Of course, as he explains in the above quote, Downey does not find the same trend as the idealized inspecition paradox--when the average time between arrivals is $n$, customers experience an average wait interval experienced of $2n$. Certainly, small variance he cites This is a likely reason for these observations, however, it's can also be true that passengers do not approach the train platform at a *uniformly* random time. Mass transit usage likely features some other kind of distribution (perhaps a bimodal distibution, since people commute to work in the morning and then back home in the evening.) 

For our purposes, creating a biased distribution to test whether the MTA bus data can be described by the inspection paradox would require two things:
1. Bus times deltas: that is, the intervals between different bus arrival times at a given stop. We need this to compute the actual ecdf (shown in dark blue.) 
2. Passenger Data: we need to know how many passengers boarded each bus that stopped at the particular stop in question. This data would be used to create the light blue, biased ecdf, which describes probability from the passenger's perspective.

This biased distribution would help us guage probability from the customer standpoint. We're not pointing at busses as they leave the station, assessing the probability as to whether they'll be late. Instead, we're guaging the probability that a customer, who makes his/her way to a stop, will board a late bus.

Once we have this biased distribution, we can find the impact of conditional probabilities due to various weather events (taken from external data) on average user wait time (the biased chart.) This leads us into goal 2.

### Our Data Analysis
The goal of our data analysis is to build on what Downey's work, only with the MTA bus times. We aim to find the distribution of time intervals between one bus leaving and the next bus coming (we call these "time deltas"). If these time intervals feature a great deal of variance, many passengers will experience the inspection paradox; i.e. if they approach a bus stop at a uniform, random time, even if the average (mean) bus arrives on time, most passengers will experience long wait times. 

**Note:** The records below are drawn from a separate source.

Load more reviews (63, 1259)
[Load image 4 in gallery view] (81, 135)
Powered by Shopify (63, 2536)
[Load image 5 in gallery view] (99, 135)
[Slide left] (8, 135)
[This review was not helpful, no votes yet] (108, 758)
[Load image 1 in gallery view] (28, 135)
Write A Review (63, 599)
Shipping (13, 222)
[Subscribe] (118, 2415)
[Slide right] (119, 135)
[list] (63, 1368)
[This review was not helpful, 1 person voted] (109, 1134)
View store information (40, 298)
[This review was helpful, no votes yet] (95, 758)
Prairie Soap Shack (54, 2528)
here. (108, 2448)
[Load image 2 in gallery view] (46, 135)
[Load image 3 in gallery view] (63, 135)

After we've created an ecdf of the time deltas, we can later simulate the probability that a given passenger will experience a delay using montecarlo methods and/or add conditional probabilities to our analysis with weather data. We must simulate passenger behavior with montecarlo methods because, unlike the Red Line in Boston, the MTA only publishes ridership data as a year-end sum, not for individual bus rides.

In [1]:
import pandas as pd
import matplotlib.pyplot as plt
import numpy as np
import datetime, math, glob

### Loading the Datasets 
We want to work with the Kaggle dataset so head over <a href="https://www.kaggle.com/stoney71/new-york-city-transport-statistics">here</a> and download the zip file. (A word of caution: the dataset is approx **5GB** when extracted!)

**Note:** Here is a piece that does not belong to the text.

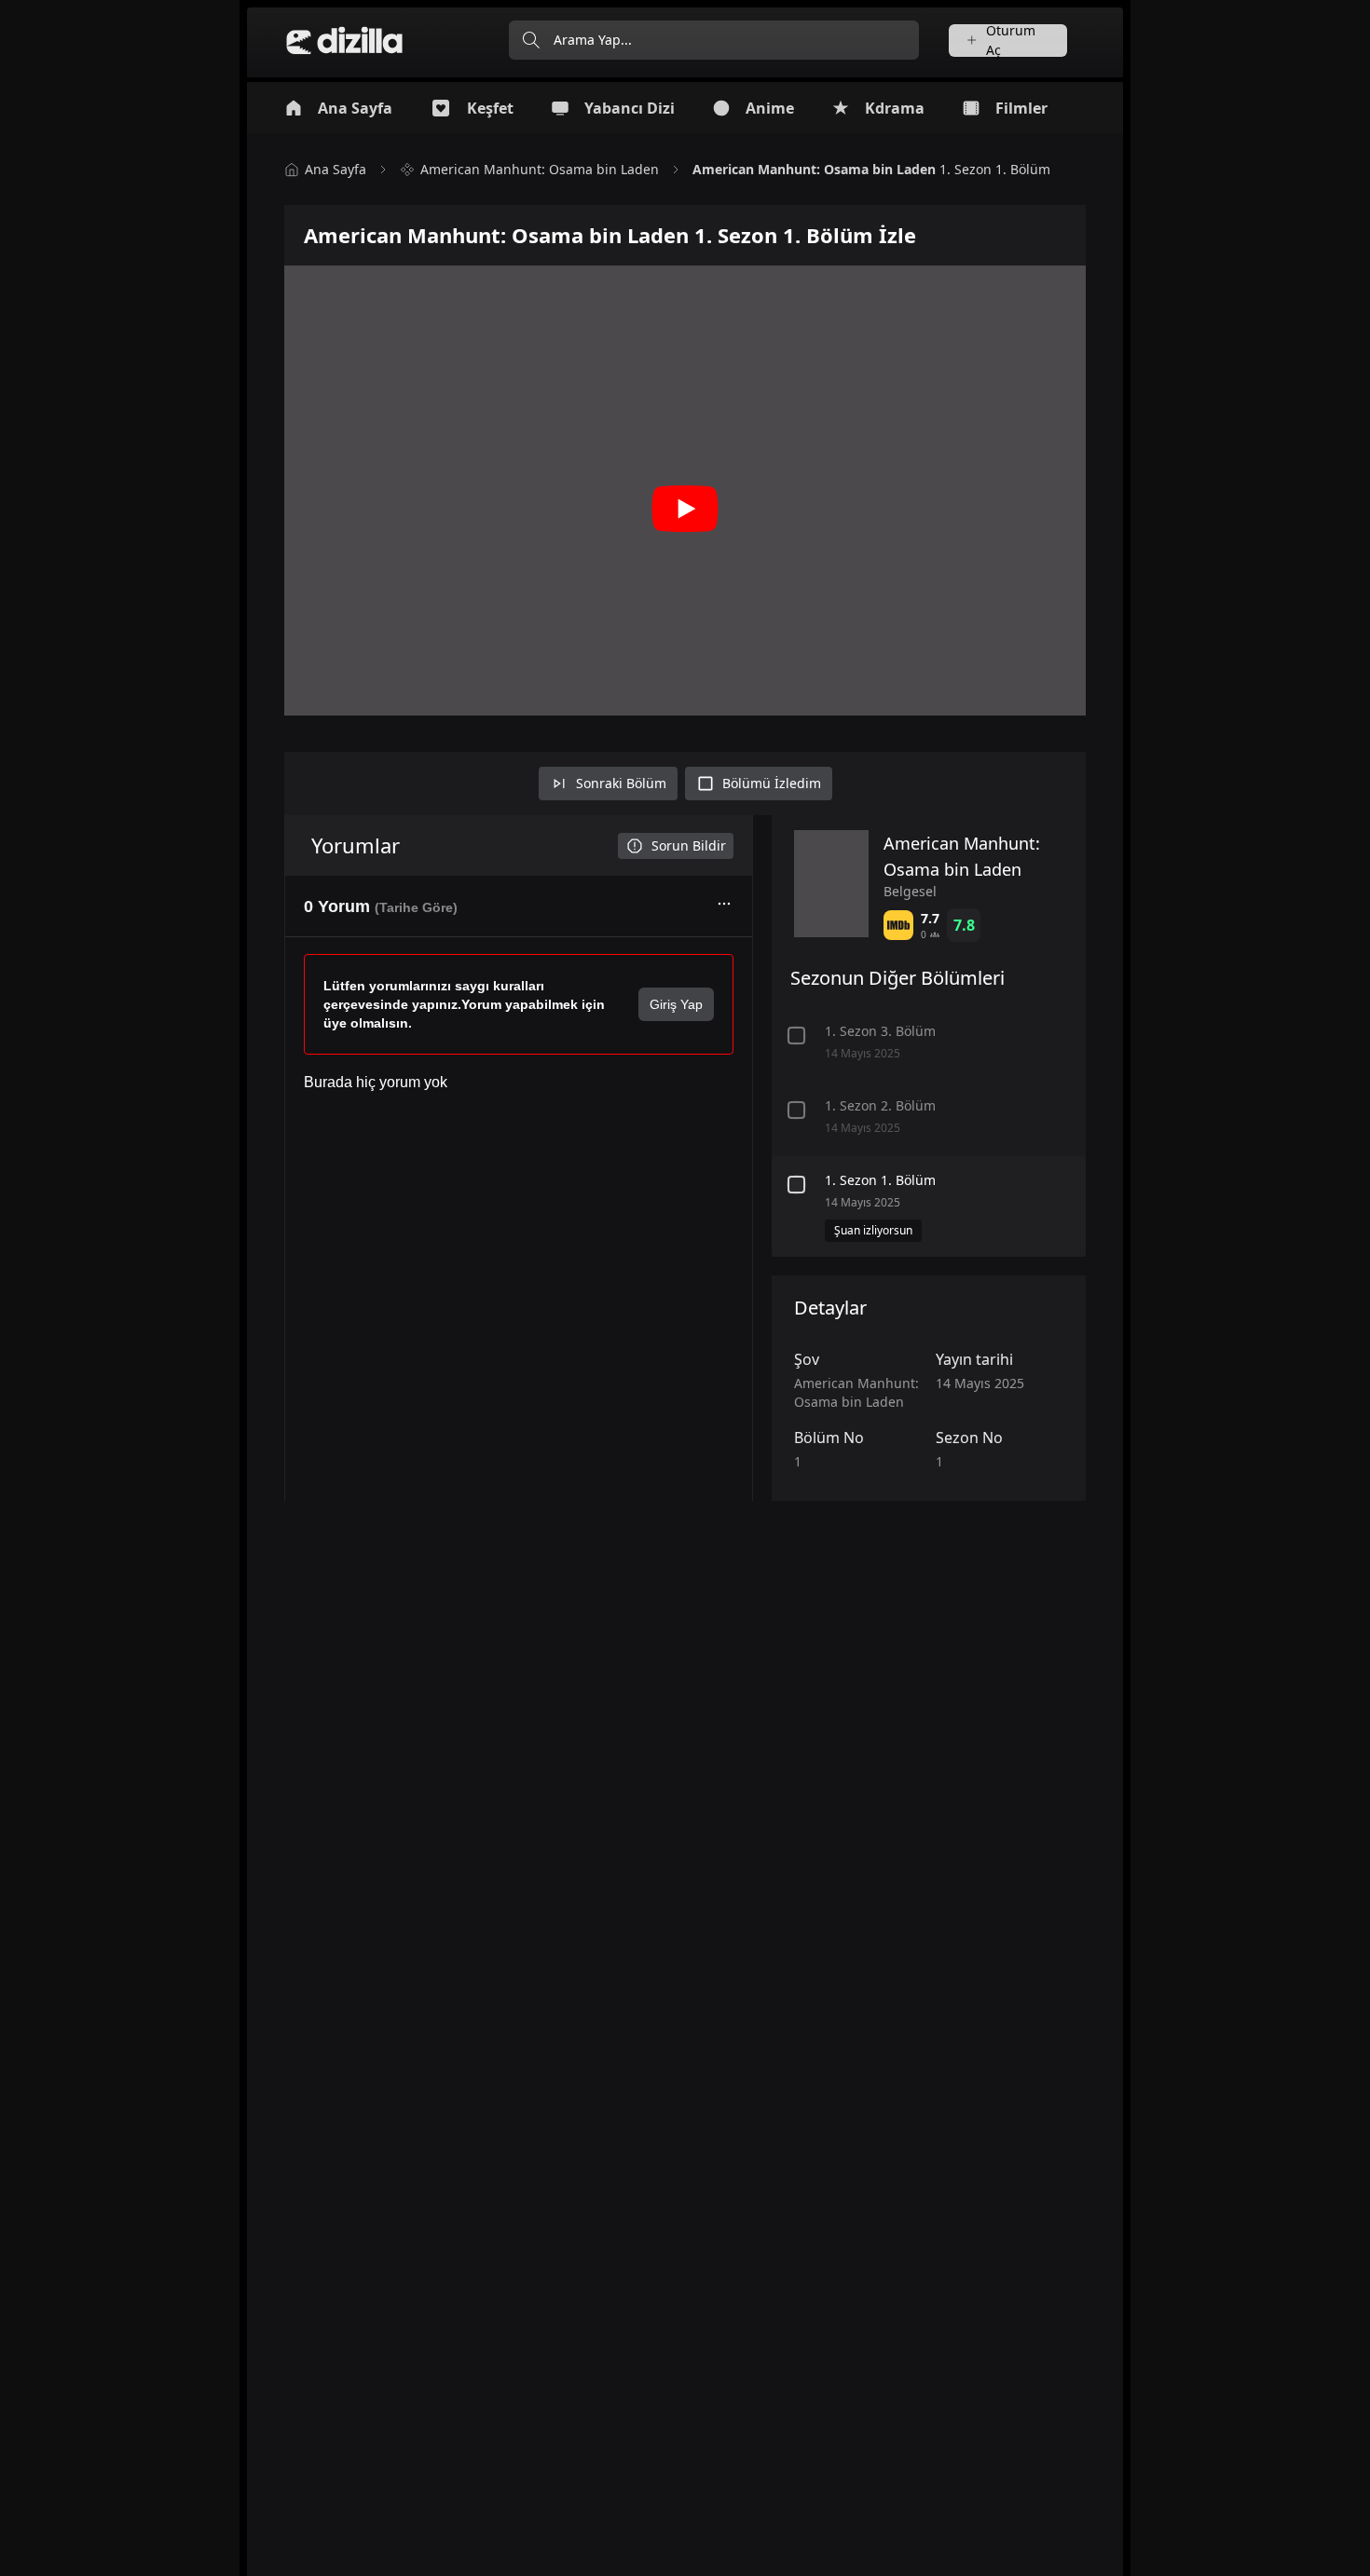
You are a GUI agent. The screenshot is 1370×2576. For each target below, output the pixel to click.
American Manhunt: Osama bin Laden (539, 169)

After you extract the data, we want to load a csv on our notebook.  

The `error_bad_lines=False` parameter fixes some formatting issues when we load in our dataset.

In [2]:
%%capture
df = pd.concat([pd.read_csv(f, error_bad_lines=False) for f in glob.glob('mta*.csv')], ignore_index = True)

## Cleaning the Data
For this EDA, we're only going to be looking at the **M100** bus with the route going to **Inwood 220 St Via Amsterdam Via Bway**. We are interested in the stop data in **W 125 St/St Nicholas Av**

In [3]:
df_m100 = df.loc[(df['PublishedLineName']== 'M100') & (df['DestinationName'] == 'INWOOD 220 ST via AMSTERDAM via BWAY'),]


We want to look at M100 buses that have reported ```at stop``` on ```ArrivalProximityText``` whose ```OriginName``` is the stop before **W 125 St/St Nicholas Av**, ```W 125 ST/FRED DOUGLASS BL```

In [4]:
# M100_FD = m100.loc[(m100['ArrivalProximityText'] == 'at stop') & (m100['NextStopPointName'] == 'W 125 ST/FRED DOUGLASS BL'),]
df_nick_m100 = df_m100.loc[(df_m100['ArrivalProximityText'] == 'at stop') & (df_m100['NextStopPointName'] == 'W 125 ST/ST NICHOLAS AV'),]


In [5]:
df_nick_m100.shape

(384, 17)

Now we have a dataframe of M100 buses that have stopped at Nicholas. 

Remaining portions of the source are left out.